Collected data
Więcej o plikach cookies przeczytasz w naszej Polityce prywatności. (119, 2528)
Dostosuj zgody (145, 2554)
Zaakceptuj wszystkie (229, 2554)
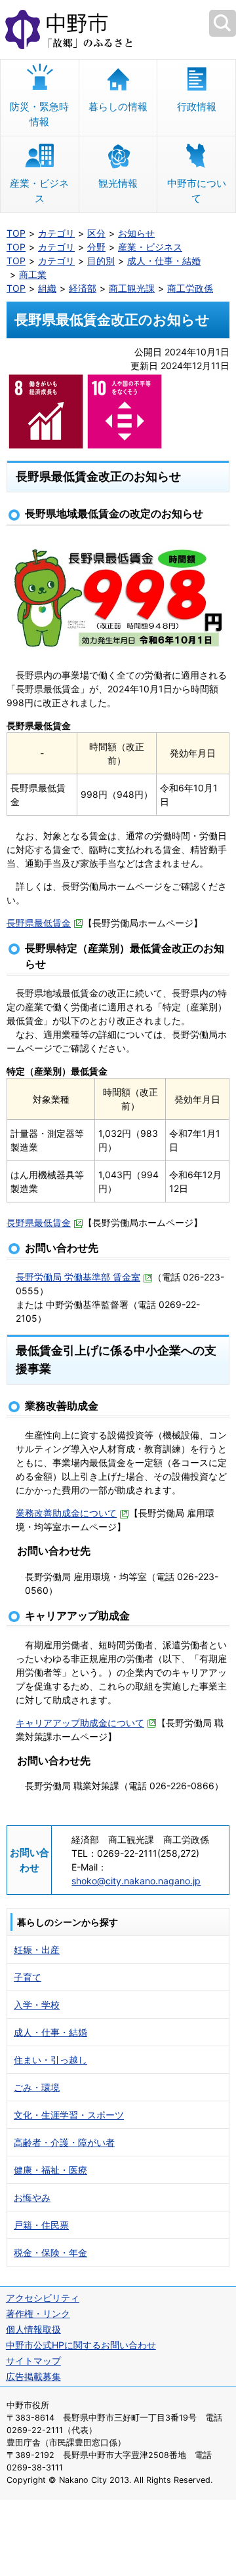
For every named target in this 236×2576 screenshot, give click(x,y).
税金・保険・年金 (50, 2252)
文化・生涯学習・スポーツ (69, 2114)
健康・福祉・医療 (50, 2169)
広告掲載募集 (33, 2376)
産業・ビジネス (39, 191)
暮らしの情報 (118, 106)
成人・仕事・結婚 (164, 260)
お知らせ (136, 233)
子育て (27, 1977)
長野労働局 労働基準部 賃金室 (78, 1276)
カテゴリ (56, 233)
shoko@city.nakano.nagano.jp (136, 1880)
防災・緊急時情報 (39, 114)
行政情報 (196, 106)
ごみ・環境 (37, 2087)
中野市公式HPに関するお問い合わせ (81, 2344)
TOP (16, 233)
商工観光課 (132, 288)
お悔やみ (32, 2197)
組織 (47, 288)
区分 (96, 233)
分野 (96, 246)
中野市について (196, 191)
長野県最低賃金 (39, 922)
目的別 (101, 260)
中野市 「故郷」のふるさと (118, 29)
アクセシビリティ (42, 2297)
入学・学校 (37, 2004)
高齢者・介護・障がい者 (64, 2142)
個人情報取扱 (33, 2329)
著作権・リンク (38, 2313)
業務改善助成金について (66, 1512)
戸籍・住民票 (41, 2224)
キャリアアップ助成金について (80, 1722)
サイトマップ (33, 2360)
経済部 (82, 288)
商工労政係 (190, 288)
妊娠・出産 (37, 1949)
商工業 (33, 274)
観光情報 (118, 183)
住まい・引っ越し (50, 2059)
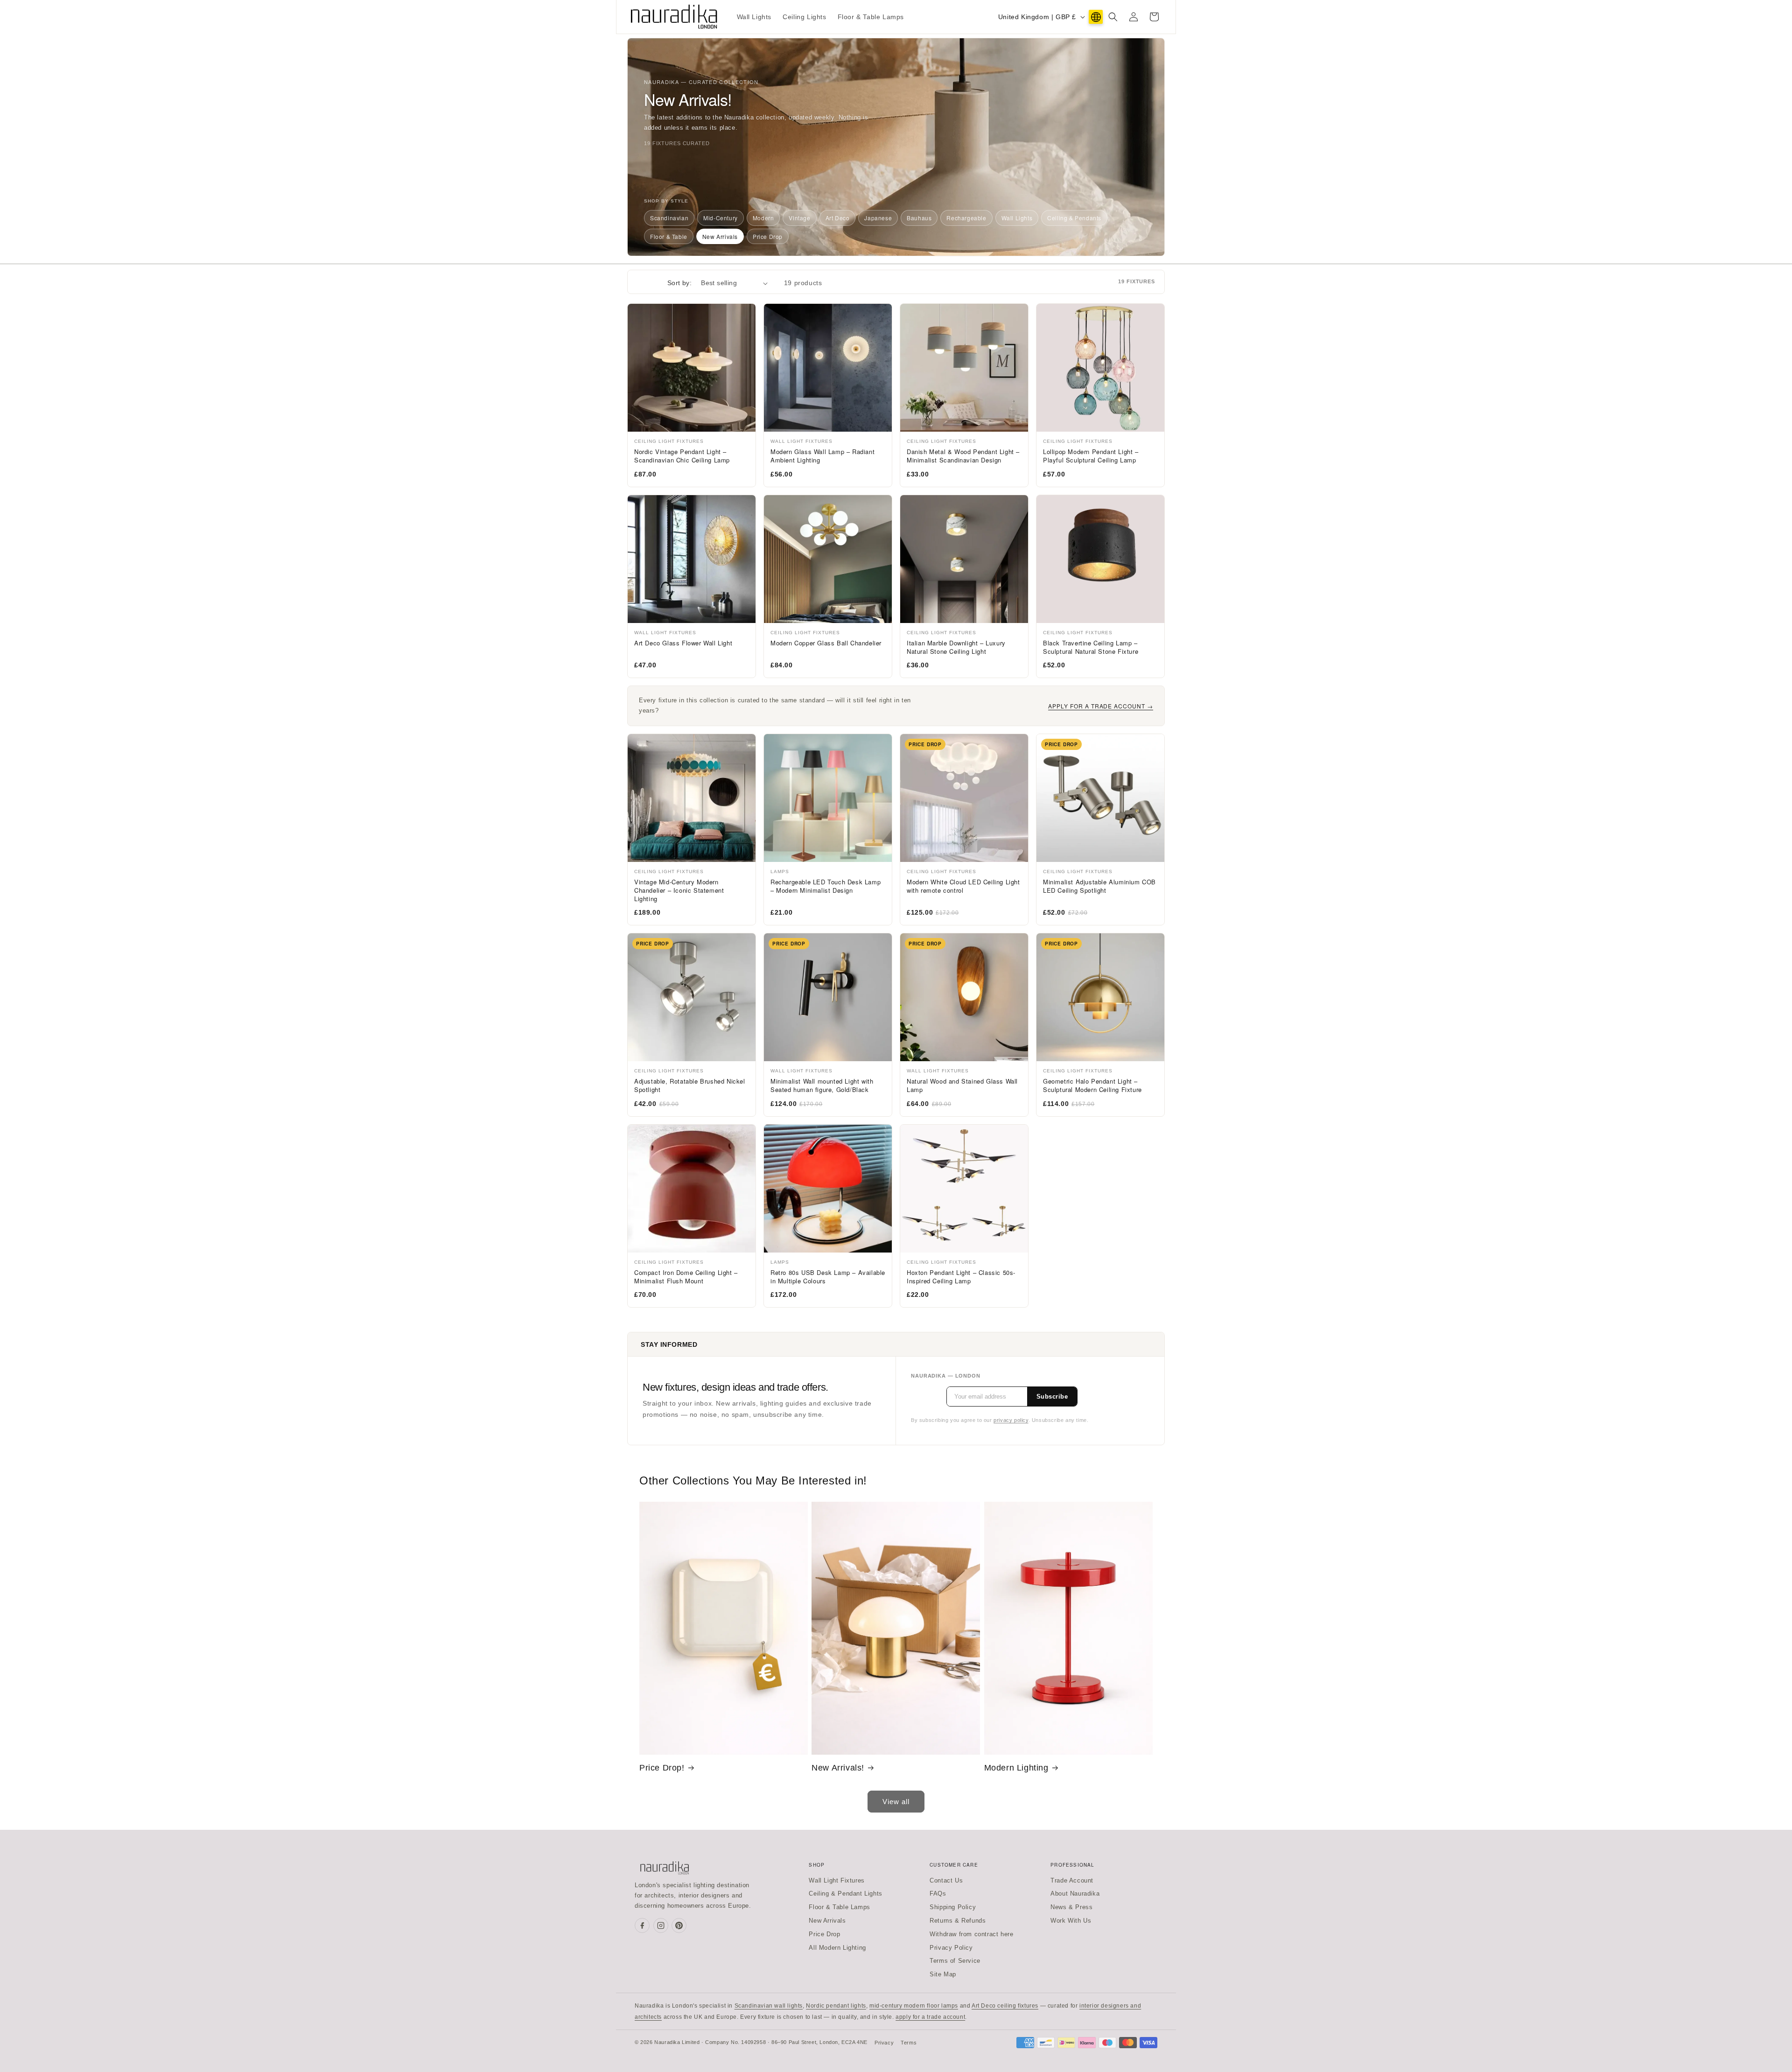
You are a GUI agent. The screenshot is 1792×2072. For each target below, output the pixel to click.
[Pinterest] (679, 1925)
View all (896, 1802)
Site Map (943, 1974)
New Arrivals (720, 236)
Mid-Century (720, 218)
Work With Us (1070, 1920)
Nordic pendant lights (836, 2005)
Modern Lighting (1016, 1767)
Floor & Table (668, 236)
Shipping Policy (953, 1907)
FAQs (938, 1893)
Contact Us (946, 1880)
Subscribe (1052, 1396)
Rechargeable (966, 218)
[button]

**What is expected**
Copy every line above word for word and exclude the pictures.

**Solution to the problem**
Więcej o plikach cookies przeczytasz w naszej Polityce prywatności. (119, 2528)
Dostosuj zgody (145, 2554)
Zaakceptuj wszystkie (229, 2554)
For every named target in this 236×2576 screenshot, give click(x,y).
税金・保険・年金 (50, 2252)
文化・生涯学習・スポーツ (69, 2114)
健康・福祉・医療 (50, 2169)
広告掲載募集 (33, 2376)
産業・ビジネス (39, 191)
暮らしの情報 (118, 106)
成人・仕事・結婚 (164, 260)
お知らせ (136, 233)
子育て (27, 1977)
長野労働局 労働基準部 賃金室 (78, 1276)
カテゴリ (56, 233)
shoko@city.nakano.nagano.jp (136, 1880)
防災・緊急時情報 (39, 114)
行政情報 (196, 106)
ごみ・環境 (37, 2087)
中野市公式HPに関するお問い合わせ (81, 2344)
TOP (16, 233)
商工観光課 (132, 288)
お悔やみ (32, 2197)
組織 (47, 288)
区分 (96, 233)
分野 (96, 246)
中野市について (196, 191)
長野県最低賃金 (39, 922)
目的別 (101, 260)
中野市 「故郷」のふるさと (118, 29)
アクセシビリティ (42, 2297)
入学・学校 (37, 2004)
高齢者・介護・障がい者 (64, 2142)
個人情報取扱 (33, 2329)
著作権・リンク (38, 2313)
業務改善助成金について (66, 1512)
戸籍・住民票 (41, 2224)
キャリアアップ助成金について (80, 1722)
サイトマップ (33, 2360)
経済部 (82, 288)
商工労政係 (190, 288)
妊娠・出産 (37, 1949)
商工業 (33, 274)
観光情報 (118, 183)
住まい・引っ越し (50, 2059)
You are a GUI agent. The screenshot is 1792×2072. For each target below, output the pixel to click.
[Pinterest] (679, 1925)
View all (896, 1802)
Site Map (943, 1974)
New Arrivals (720, 236)
Mid-Century (720, 218)
Work With Us (1070, 1920)
Nordic pendant lights (836, 2005)
Modern Lighting (1016, 1767)
Floor & Table (668, 236)
Shipping Policy (953, 1907)
FAQs (938, 1893)
Contact Us (946, 1880)
Subscribe (1052, 1396)
Rechargeable (966, 218)
[button]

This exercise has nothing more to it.